La ministre allemande Ilse Aigner, que le ministre français a rencontrée à deux reprises lundi et mardi à Berlin, est restée sourde à ses arguments. « Nous ne voulons pas de politique sociale à l'échelle européenne », a-t-elle martelé mercredi. « Sur le principe, l'aide aux personnes dans le besoin est bien sûr importante, mais c'est le devoir des Etats. Nous la finançons en Allemagne entièrement avec notre budget national et nous pensons avoir raison », a-t-elle souligné.
« C'est un problème national qui doit être résolu à l'échelle nationale », a renchéri le Suédois Eskil Erlandsson.
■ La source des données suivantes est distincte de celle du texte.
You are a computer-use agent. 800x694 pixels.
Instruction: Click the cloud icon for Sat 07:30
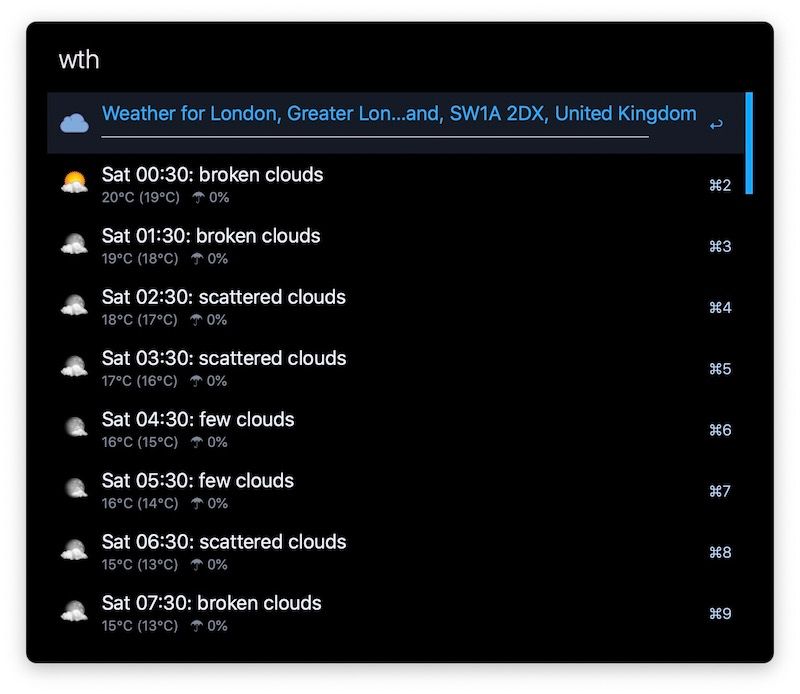(x=74, y=612)
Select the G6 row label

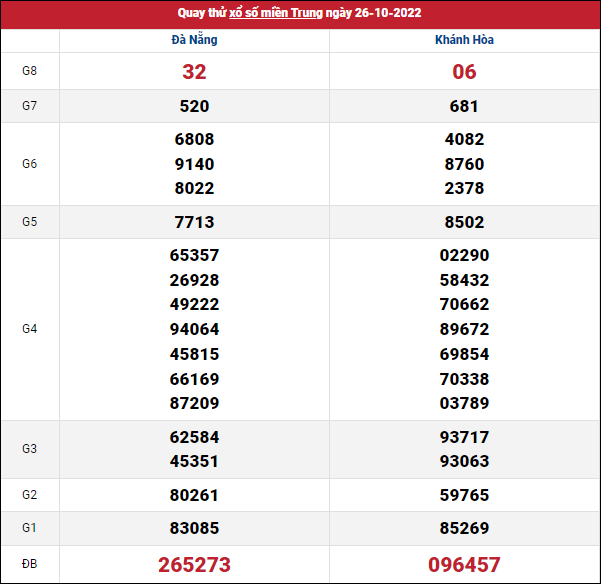coord(30,164)
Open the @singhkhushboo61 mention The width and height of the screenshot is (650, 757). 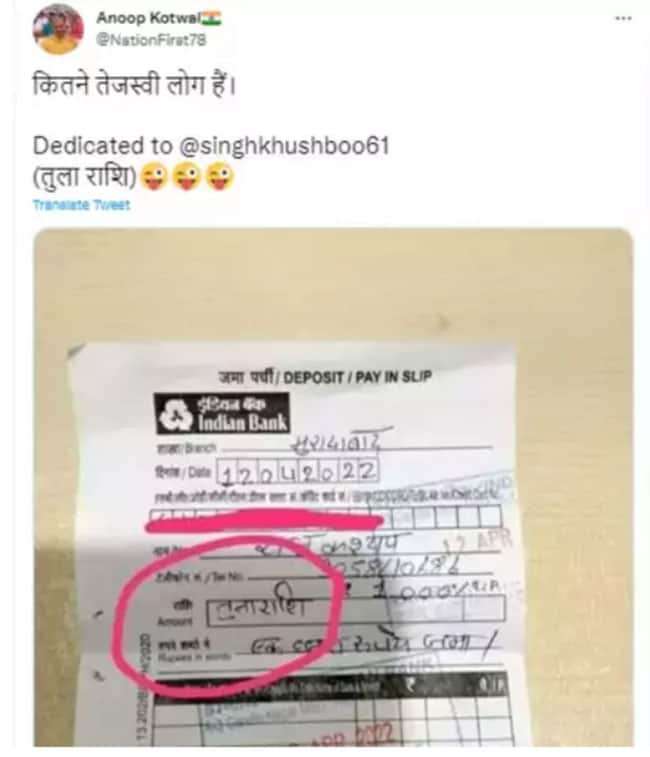click(x=284, y=146)
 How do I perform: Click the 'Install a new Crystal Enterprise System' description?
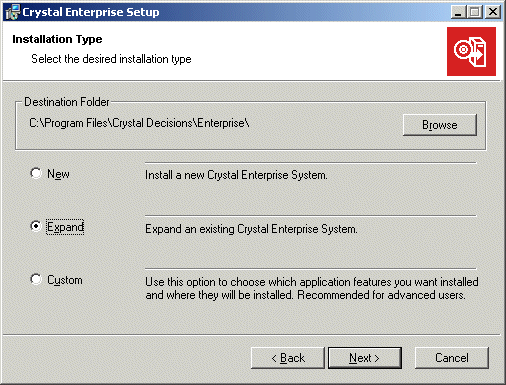(x=236, y=175)
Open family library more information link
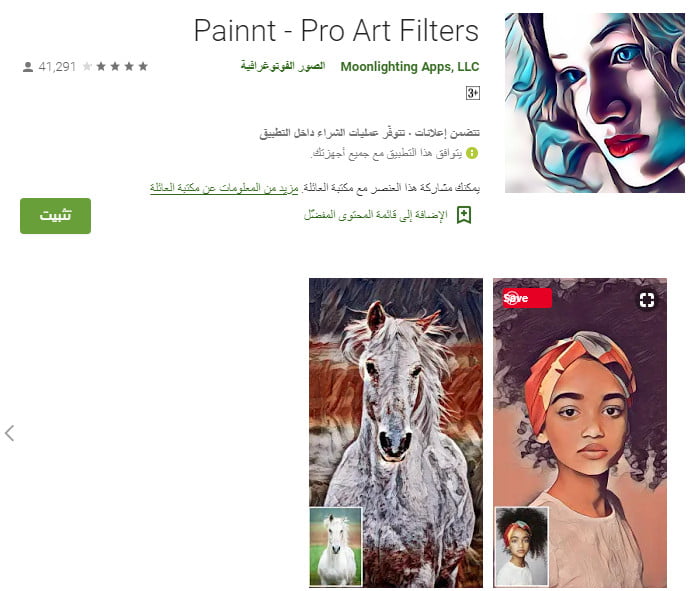695x591 pixels. [224, 188]
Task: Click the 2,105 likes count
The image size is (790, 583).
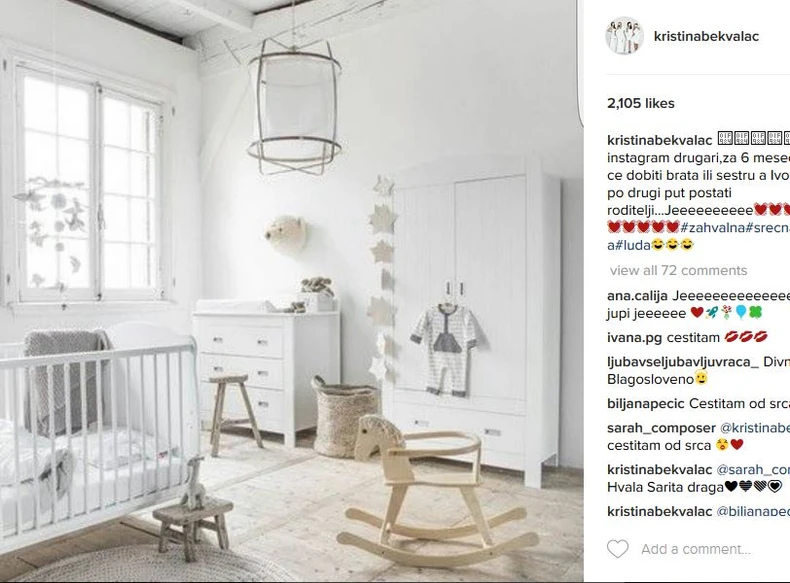Action: tap(640, 103)
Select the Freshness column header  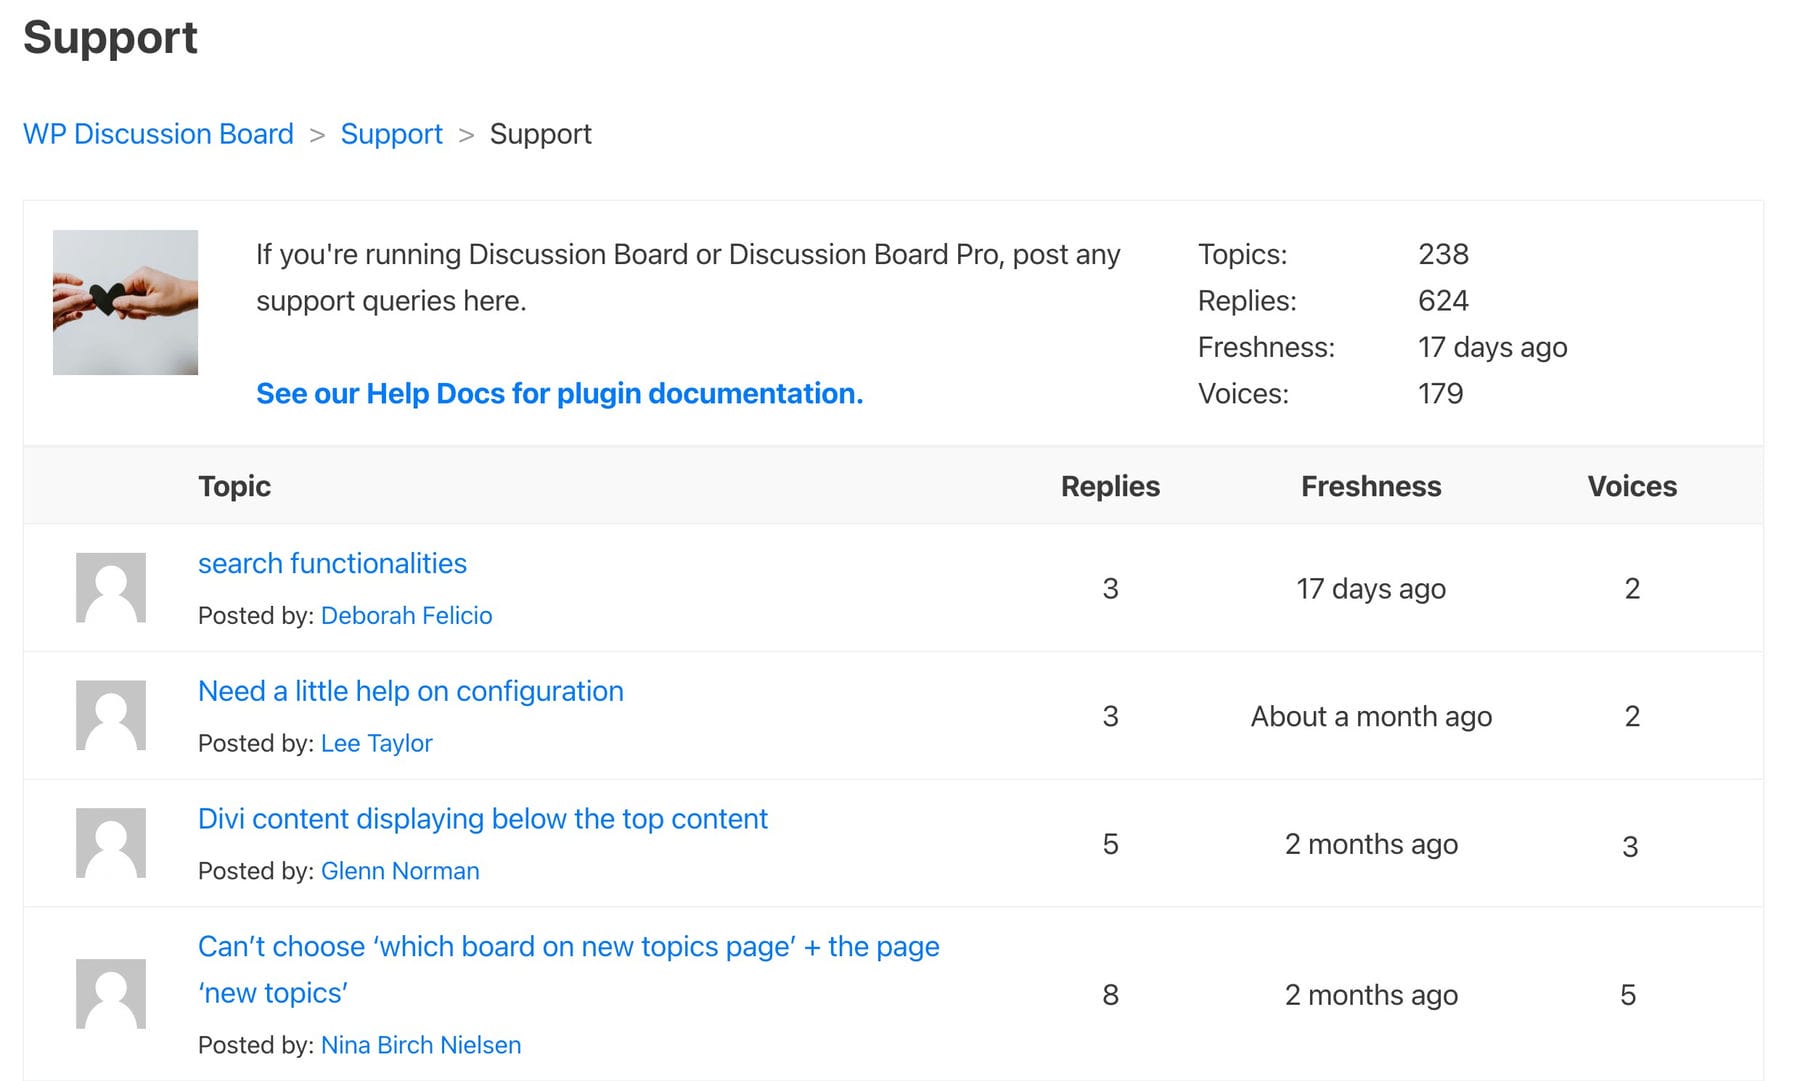coord(1371,486)
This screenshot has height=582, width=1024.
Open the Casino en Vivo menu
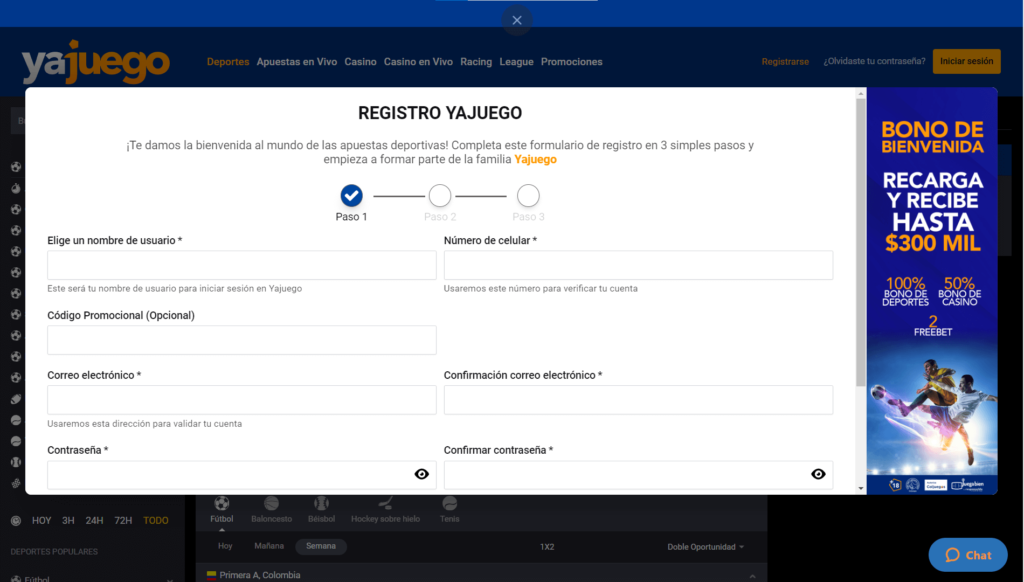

Le programme a fonctionné « à l'époque où nous avions des surplus de matières premières dont nous devions nous débarrasser, mais ce n'est plus le cas aujourd'hui », a argué M. Erlandsson.
Dans une « lettre ouverte aux chefs d'Etat et de gouvernement européens », les Restos du Cœur, la Croix-Rouge française, la Fédération des banques alimentaires et le Secours populaire français évoquent une « décision incompréhensible pour l'opinion publique, habituée à un fonctionnement démocratique de la vie politique depuis des décennies ». C'est pour elles « le désaveu d'un des principes fondateurs de l'Europe, visant à assurer la sécurité et l'autosuffisance alimentaire de tous, et en particulier des plus démunis ».
« L'Europe ne peut pas laisser de côté » les millions d'Européens concernés par l'aide alimentaire et, « au-delà, les 80 millions de citoyens européens les plus fragiles : une catastrophe humanitaire est désormais à craindre sur notre continent », prédisent les associations.
Créé en 1987 dans le cadre de la Pac, le PEAD permet d'apporter une aide alimentaire à plus de 13 millions de personnes dans 19 des 27 Etats membres de l'Union européenne. En France, où le PEAD représente de 23 à 55 % des denrées collectées par les associations françaises, le budget devrait fondre à 15 millions d'euros, contre 78 millions précédemment. La Croix-Rouge estime que 130 millions des 440 millions de repas actuellement distribués ne pourraient plus l'être dès 2012.